**Exercise brief**
Print the data below exactly, but only the lines from the one containing "Free download (29, 2320)" down to the one containing "化工仪器网 (843, 2190)", inclusive.

**Records to use**
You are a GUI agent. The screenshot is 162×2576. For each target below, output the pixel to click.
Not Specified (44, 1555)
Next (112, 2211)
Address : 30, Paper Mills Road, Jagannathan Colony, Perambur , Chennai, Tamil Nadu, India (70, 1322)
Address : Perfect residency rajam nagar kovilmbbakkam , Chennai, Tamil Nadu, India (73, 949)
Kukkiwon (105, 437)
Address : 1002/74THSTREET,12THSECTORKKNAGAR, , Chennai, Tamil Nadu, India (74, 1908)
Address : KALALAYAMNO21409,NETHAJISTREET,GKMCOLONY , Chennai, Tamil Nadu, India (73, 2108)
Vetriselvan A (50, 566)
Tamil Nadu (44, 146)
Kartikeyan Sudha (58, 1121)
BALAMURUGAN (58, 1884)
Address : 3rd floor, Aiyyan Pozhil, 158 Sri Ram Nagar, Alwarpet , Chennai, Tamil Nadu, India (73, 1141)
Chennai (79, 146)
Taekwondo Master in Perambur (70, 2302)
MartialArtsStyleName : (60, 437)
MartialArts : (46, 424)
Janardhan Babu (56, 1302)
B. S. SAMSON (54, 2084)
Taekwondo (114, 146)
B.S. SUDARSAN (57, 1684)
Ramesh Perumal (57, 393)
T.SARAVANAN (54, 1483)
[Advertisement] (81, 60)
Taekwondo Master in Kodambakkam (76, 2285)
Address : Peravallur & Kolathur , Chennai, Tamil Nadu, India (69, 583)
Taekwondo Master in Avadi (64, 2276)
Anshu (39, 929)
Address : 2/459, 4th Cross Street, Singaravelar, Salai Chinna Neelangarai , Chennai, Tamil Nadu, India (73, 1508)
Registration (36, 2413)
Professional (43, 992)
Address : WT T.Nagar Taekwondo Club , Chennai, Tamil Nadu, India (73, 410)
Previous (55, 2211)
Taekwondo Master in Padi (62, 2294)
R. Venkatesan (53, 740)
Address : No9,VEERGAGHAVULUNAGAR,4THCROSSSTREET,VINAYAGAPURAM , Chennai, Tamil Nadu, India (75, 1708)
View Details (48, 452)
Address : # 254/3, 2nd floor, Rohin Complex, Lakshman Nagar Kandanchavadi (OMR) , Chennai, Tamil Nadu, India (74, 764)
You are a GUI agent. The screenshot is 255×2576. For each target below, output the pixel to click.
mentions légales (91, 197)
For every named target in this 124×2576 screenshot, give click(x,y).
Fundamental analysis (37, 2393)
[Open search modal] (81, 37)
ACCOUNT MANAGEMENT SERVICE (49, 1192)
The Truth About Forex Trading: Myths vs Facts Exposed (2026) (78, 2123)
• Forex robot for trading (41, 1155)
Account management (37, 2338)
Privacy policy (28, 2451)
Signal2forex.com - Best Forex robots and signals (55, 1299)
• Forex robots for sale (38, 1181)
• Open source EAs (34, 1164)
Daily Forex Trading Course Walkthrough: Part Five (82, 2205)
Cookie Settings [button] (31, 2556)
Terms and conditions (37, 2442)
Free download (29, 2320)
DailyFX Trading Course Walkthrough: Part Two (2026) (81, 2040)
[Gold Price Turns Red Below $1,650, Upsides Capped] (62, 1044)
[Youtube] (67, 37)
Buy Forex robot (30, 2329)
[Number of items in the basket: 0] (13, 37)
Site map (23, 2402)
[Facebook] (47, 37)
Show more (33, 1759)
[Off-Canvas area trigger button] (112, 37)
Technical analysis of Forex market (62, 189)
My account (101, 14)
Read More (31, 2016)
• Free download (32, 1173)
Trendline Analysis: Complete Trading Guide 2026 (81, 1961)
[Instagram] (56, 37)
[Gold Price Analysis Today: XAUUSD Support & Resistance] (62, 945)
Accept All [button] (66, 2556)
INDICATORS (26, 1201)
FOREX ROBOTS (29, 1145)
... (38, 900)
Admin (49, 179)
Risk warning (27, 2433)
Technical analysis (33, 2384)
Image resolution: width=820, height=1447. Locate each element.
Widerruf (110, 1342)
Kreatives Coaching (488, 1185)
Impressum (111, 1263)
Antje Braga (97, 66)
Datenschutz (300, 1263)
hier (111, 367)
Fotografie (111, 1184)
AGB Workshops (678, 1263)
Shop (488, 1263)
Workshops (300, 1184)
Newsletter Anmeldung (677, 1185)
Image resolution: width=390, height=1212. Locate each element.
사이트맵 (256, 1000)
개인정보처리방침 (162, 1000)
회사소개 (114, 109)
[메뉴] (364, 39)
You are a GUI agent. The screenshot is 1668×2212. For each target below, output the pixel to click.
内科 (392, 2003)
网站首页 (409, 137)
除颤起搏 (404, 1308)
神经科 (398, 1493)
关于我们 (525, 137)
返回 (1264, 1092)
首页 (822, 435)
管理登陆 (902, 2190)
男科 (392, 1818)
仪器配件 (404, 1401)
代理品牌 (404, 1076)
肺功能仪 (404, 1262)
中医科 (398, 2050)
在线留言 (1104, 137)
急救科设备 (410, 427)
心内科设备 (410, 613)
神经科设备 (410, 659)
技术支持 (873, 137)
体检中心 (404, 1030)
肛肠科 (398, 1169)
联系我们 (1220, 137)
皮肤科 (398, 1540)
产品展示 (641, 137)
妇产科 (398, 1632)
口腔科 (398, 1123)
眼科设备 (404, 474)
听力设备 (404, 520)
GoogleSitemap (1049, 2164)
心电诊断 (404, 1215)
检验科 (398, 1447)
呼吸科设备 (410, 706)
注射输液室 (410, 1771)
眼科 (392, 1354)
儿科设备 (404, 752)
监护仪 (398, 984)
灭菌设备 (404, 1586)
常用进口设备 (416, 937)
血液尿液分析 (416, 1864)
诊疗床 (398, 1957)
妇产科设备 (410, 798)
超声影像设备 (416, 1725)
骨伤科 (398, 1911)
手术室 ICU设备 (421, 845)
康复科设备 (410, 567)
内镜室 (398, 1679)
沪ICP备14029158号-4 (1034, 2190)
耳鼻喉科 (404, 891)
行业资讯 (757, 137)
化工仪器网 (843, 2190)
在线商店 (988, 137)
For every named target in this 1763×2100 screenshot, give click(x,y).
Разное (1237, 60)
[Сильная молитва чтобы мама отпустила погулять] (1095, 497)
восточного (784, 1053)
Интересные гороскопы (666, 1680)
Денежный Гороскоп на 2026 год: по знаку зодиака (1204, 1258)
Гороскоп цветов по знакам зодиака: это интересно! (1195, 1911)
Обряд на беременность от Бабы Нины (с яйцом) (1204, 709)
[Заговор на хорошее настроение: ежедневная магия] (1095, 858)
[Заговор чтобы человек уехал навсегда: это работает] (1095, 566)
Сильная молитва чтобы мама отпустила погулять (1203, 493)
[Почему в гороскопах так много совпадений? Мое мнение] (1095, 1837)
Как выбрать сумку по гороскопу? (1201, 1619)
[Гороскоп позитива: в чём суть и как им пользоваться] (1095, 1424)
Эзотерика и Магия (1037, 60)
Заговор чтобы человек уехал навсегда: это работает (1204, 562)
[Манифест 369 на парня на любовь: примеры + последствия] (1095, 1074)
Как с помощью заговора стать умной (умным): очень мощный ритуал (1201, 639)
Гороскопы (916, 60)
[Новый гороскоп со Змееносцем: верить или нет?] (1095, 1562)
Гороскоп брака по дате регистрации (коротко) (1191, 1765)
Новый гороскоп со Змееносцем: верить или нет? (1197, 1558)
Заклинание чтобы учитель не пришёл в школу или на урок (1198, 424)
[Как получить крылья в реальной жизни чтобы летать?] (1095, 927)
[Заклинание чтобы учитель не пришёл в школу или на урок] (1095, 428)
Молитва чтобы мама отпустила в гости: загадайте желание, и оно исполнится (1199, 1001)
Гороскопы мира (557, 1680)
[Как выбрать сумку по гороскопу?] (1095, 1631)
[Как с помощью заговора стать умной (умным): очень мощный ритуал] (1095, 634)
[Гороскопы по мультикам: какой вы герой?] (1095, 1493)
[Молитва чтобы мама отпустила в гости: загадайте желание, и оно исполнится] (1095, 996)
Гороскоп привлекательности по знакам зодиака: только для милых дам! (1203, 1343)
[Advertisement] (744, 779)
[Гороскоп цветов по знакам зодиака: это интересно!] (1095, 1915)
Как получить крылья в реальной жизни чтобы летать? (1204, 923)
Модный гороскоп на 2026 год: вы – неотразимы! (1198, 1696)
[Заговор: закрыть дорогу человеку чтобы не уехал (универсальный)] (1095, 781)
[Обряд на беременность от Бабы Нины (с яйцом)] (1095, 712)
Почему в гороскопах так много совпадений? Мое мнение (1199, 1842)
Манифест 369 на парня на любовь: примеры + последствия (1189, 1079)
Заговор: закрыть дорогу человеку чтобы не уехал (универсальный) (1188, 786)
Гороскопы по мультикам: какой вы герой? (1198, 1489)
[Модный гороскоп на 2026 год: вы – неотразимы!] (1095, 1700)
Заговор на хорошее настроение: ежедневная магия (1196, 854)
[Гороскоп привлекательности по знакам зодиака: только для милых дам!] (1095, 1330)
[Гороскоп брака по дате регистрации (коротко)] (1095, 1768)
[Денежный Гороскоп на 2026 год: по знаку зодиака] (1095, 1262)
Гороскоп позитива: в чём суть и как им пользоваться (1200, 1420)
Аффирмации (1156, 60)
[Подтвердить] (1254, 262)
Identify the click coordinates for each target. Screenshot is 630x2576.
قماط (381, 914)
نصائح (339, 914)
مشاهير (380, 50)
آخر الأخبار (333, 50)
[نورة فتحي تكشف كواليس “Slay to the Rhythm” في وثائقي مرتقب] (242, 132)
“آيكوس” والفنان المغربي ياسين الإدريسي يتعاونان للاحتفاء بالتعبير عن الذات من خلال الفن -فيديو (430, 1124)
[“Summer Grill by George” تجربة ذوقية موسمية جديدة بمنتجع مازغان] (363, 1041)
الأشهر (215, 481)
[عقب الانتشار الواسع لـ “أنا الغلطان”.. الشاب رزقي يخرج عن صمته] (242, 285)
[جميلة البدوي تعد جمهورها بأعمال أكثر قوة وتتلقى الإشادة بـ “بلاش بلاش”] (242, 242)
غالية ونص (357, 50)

**Solution**
Free download (29, 2320)
DailyFX Trading Course Walkthrough: Part Two (2026) (81, 2040)
[Gold Price Turns Red Below $1,650, Upsides Capped] (62, 1044)
[Youtube] (67, 37)
Buy Forex robot (30, 2329)
[Number of items in the basket: 0] (13, 37)
Site map (23, 2402)
[Facebook] (47, 37)
Show more (33, 1759)
[Off-Canvas area trigger button] (112, 37)
Technical analysis of Forex market (62, 189)
My account (101, 14)
Read More (31, 2016)
• Free download (32, 1173)
Trendline Analysis: Complete Trading Guide 2026 (81, 1961)
[Instagram] (56, 37)
[Gold Price Analysis Today: XAUUSD Support & Resistance] (62, 945)
Accept All [button] (66, 2556)
INDICATORS (26, 1201)
FOREX ROBOTS (29, 1145)
... (38, 900)
Admin (49, 179)
Risk warning (27, 2433)
Technical analysis (33, 2384)
Image resolution: width=820, height=1447. Locate each element.
Widerruf (110, 1342)
Kreatives Coaching (488, 1185)
Impressum (111, 1263)
Antje Braga (97, 66)
Datenschutz (300, 1263)
hier (111, 367)
Fotografie (111, 1184)
AGB Workshops (678, 1263)
Shop (488, 1263)
Workshops (300, 1184)
Newsletter Anmeldung (677, 1185)
Image resolution: width=390, height=1212. Locate each element.
사이트맵 (256, 1000)
개인정보처리방침 (162, 1000)
회사소개 (114, 109)
[메뉴] (364, 39)
You are a GUI agent. The screenshot is 1668×2212. For each target below, output the pixel to click.
内科 (392, 2003)
网站首页 (409, 137)
除颤起搏 (404, 1308)
神经科 (398, 1493)
关于我们 (525, 137)
返回 (1264, 1092)
首页 (822, 435)
管理登陆 (902, 2190)
男科 (392, 1818)
仪器配件 (404, 1401)
代理品牌 (404, 1076)
肺功能仪 (404, 1262)
中医科 (398, 2050)
在线留言 (1104, 137)
急救科设备 (410, 427)
心内科设备 (410, 613)
神经科设备 (410, 659)
技术支持 (873, 137)
体检中心 (404, 1030)
肛肠科 (398, 1169)
联系我们 (1220, 137)
皮肤科 (398, 1540)
产品展示 (641, 137)
妇产科 (398, 1632)
口腔科 (398, 1123)
眼科设备 (404, 474)
听力设备 (404, 520)
GoogleSitemap (1049, 2164)
心电诊断 (404, 1215)
检验科 (398, 1447)
呼吸科设备 (410, 706)
注射输液室 (410, 1771)
眼科 (392, 1354)
儿科设备 (404, 752)
监护仪 (398, 984)
灭菌设备 (404, 1586)
常用进口设备 (416, 937)
血液尿液分析 (416, 1864)
诊疗床 (398, 1957)
妇产科设备 (410, 798)
超声影像设备 (416, 1725)
骨伤科 (398, 1911)
手术室 ICU设备 (421, 845)
康复科设备 (410, 567)
内镜室 (398, 1679)
沪ICP备14029158号-4 (1034, 2190)
耳鼻喉科 (404, 891)
行业资讯 (757, 137)
化工仪器网 (843, 2190)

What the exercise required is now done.